Cresci ao longo de quase cinquenta anos, a ver o país ser afetado pelo flagelo dos incêndios florestais, a cada verão que se cumpre. Apesar dos inúmeros estudos técnicos e científicos que apontam para a necessidade de prevenir e mudar o paradigma da floresta, continuamos a apostar sobretudo no combate direto, que custa milhões de euros ao erário público, sem resultados satisfatórios, centrado que está apenas na salvaguarda de vidas humanas e bens materiais essenciais.
Independentemente da força política que está no poder a floresta continua a arder, havendo áreas que foram consumidas várias vezes nas últimas décadas. Tardam as medidas concretas no terreno, a montante da indústria do fogo, contrabalançando um drama que se tem acentuado devido ao abandono sobretudo das zonas do interior do país, transformadas em autênticos palheiros, à espera que um incendiário lhe deite fogo ou que algum indivíduo mais distraído opere maquinaria proibida, ou até que churrascos mal calculados desencadeiem catástrofes.

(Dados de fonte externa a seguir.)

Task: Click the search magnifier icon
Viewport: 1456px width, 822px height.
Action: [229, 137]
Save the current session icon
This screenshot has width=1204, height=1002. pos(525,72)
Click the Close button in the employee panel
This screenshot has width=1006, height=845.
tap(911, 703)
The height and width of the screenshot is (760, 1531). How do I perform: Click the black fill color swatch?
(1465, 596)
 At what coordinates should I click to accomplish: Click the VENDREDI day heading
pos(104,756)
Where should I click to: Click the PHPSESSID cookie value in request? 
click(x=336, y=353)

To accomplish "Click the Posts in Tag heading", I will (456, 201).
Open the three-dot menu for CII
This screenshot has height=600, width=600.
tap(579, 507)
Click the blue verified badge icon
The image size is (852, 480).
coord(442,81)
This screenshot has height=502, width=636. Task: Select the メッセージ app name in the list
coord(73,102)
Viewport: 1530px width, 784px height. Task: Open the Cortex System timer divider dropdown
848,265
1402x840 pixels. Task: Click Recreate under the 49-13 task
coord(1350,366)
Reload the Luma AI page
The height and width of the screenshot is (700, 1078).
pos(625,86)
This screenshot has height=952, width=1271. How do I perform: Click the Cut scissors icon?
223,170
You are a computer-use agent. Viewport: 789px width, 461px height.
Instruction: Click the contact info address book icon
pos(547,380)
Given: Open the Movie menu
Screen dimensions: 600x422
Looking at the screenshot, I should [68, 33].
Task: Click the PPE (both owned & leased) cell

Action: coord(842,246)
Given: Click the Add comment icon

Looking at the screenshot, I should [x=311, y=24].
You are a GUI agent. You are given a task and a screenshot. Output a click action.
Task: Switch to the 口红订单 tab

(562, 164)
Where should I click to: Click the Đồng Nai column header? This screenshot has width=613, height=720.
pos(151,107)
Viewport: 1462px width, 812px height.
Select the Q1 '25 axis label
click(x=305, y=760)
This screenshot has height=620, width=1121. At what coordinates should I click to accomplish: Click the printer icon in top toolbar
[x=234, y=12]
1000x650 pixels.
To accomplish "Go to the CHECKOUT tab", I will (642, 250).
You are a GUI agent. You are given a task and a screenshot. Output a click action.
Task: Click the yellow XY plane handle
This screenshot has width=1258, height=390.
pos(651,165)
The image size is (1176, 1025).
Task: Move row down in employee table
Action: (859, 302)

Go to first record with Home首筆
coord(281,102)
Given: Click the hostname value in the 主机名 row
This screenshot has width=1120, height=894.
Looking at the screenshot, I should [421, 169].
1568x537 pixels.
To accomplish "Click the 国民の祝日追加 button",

Custa ver ecossistemas antigos serem consumidos em minutos, contribuindo assim para uma anunciada desertificação, cada vez mais evidente nas serranias onde pontificam monoculturas, em especial o eucalipto e o pinheiro. É o nosso património natural que está em causa, gerador de mais valias ao nível da exploração direta das referidas culturas, mas também com reflexos no turismo e na sustentabilidade das populações.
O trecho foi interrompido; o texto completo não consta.